La comunicazione nonché la diffusione dei risultati della ricerca è risultato un momento altrettanto significativo per la visibilità delle azioni svolte e del percorso innovativo intrapreso, per questo come restituzione del lavoro svolto si è deciso di pubblicare un almanacco etnografico, “Il frutto della memoria”, che per la sua veste di agenda può essere facilmente usufruibile da diverse tipologie di persone.
Primo passo della ricerca è stata l’individuazione di una zona precisa che ha costituito l'ambito ambientale per la "ricerca sul campo", si sono effettuate interviste mirate a comprendere la specificità di metodi di coltivazione, il valore identitario legato alla trasmissione nel tempo di alcune colture a livello locale, le relazioni che sono alla base dei sistemi di produzione, gli elementi significativi del paesaggio e del suo cambiamento attraverso gli occhi di lavora.
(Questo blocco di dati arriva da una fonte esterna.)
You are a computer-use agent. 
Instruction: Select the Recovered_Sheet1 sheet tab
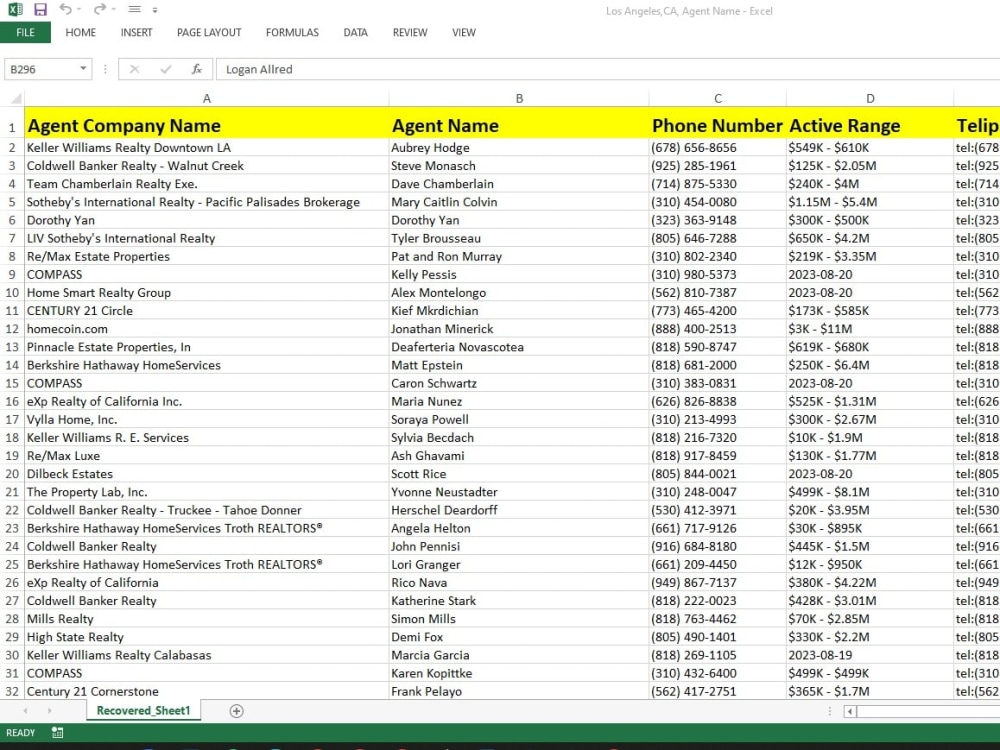[143, 710]
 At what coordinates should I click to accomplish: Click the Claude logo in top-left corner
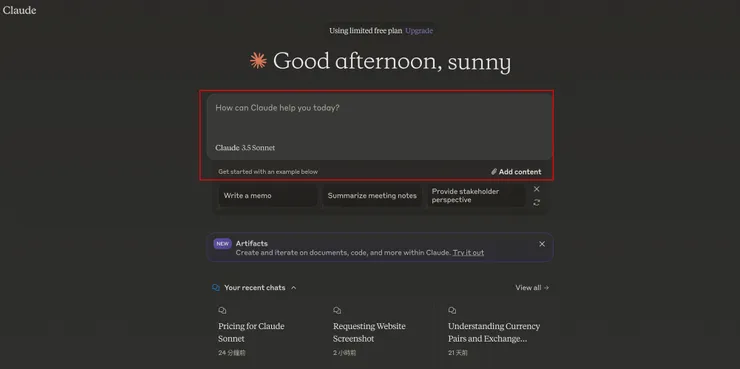pos(19,10)
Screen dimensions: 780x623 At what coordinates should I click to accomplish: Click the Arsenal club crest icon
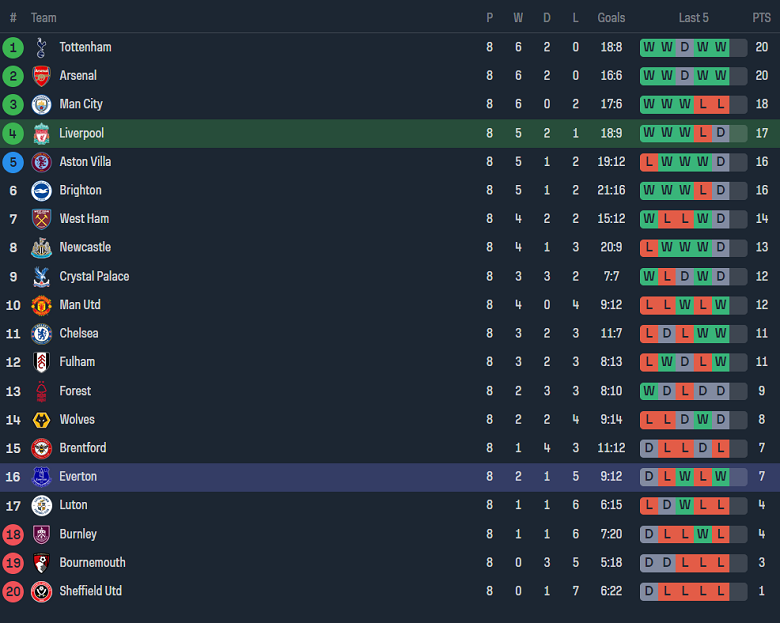[x=41, y=76]
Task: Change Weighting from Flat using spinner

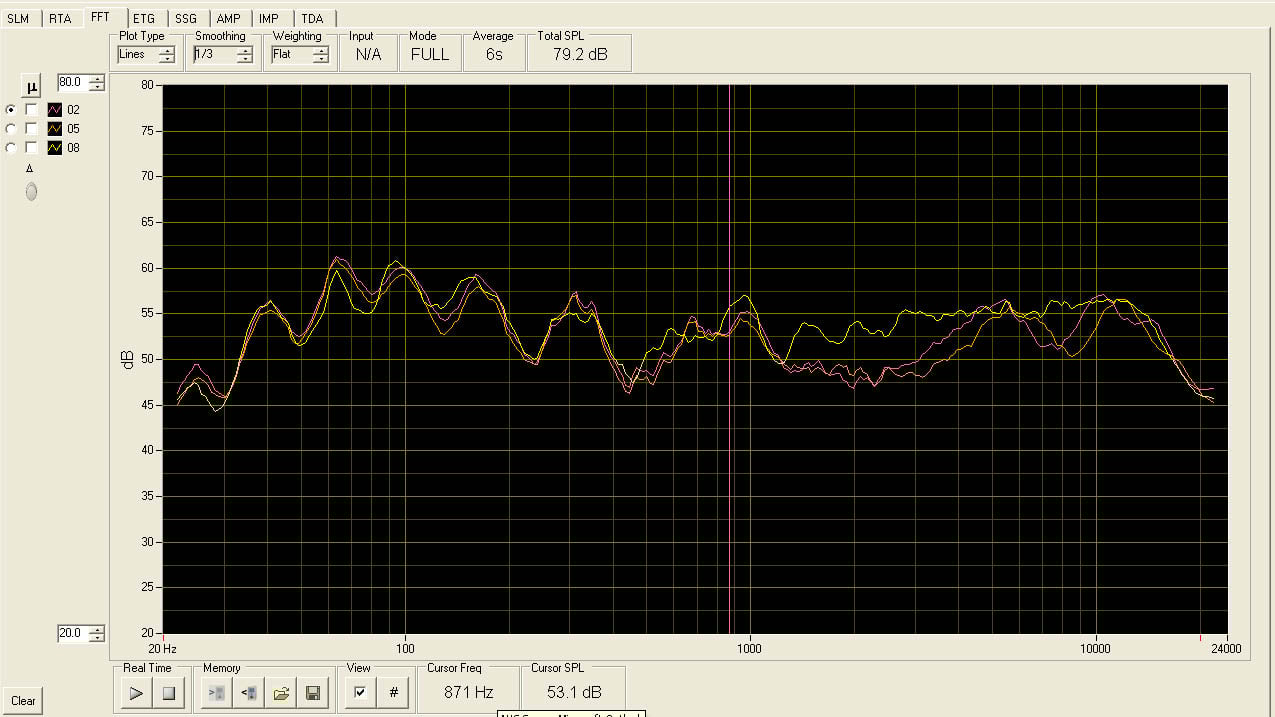Action: 320,55
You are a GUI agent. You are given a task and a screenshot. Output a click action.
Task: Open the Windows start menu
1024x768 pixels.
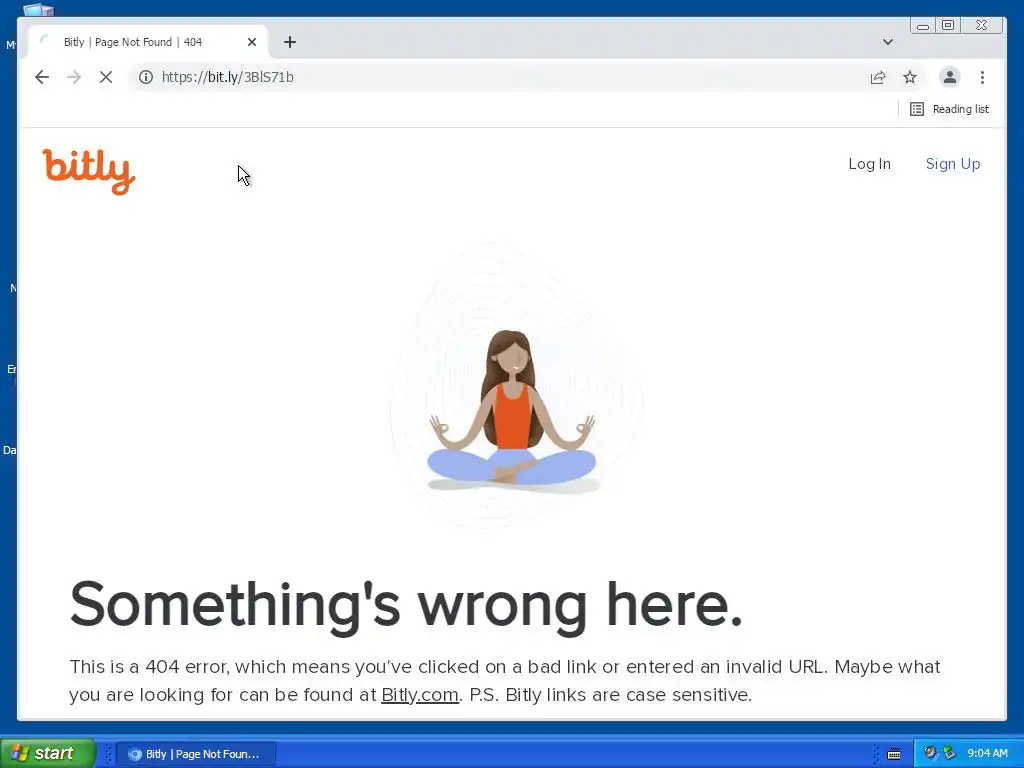coord(48,753)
In particolare, la ricerca etnografica si è rivolta all’individuazione delle "vecchie varietà" conservate e tramandate nel tempo con particolare attenzione alle piante di mele e pere. Bisogna tenere presente che parlare di varietà locali non significa riferirsi a qualcosa che esiste in "natura". Le vecchie varietà sono, piuttosto, espressione di una "cultura" locale che non segue tanto le demarcazioni comunali quanto le reti di relazione locale: sono riconosciute da alcuni contadini e non da altri, sono legate ad un territorio, ai gusti, agli affetti generazionali; sono addomesticate dalle mani dell'uomo e tramandate attraverso secondo canali che non sono quelli istituzionali o commerciali.
Attraverso lo scorrere delle pagine si è trasportati in una quotidianità dove le varietà di frutta assumevano un valore condiviso, non solo economico e di sopravvivenza, ma anche affettivo, rituale, di appartenenza al luogo.
I racconti individuali, le storie famigliari, i ricordi a volte confusi in un tessuto collettivo ci testimoniano la trasformazione del mondo rurale dell’alta collina.
Attraverso la raccolta della memoria sulle vecchie varietà di mele e pere si è imparato a percepire lo scorrere del tempo collettivo, delle stagioni agricole e di una quotidianità dove le varietà di frutta assumevano un valore condiviso, non solo economico e di sopravvivenza, ma anche affettivo, rituale, di appartenenza al luogo.
Grazie alla realizzazione di alcuni pannelli si è voluto restituire a livello grafico la ricerca etnografica in modo che possa essere colta in maniera immediata anche da persone relativamente interessate o poco propense alla lettura. Questi pannelli costituiscono la base per una possibile mostra itinerante.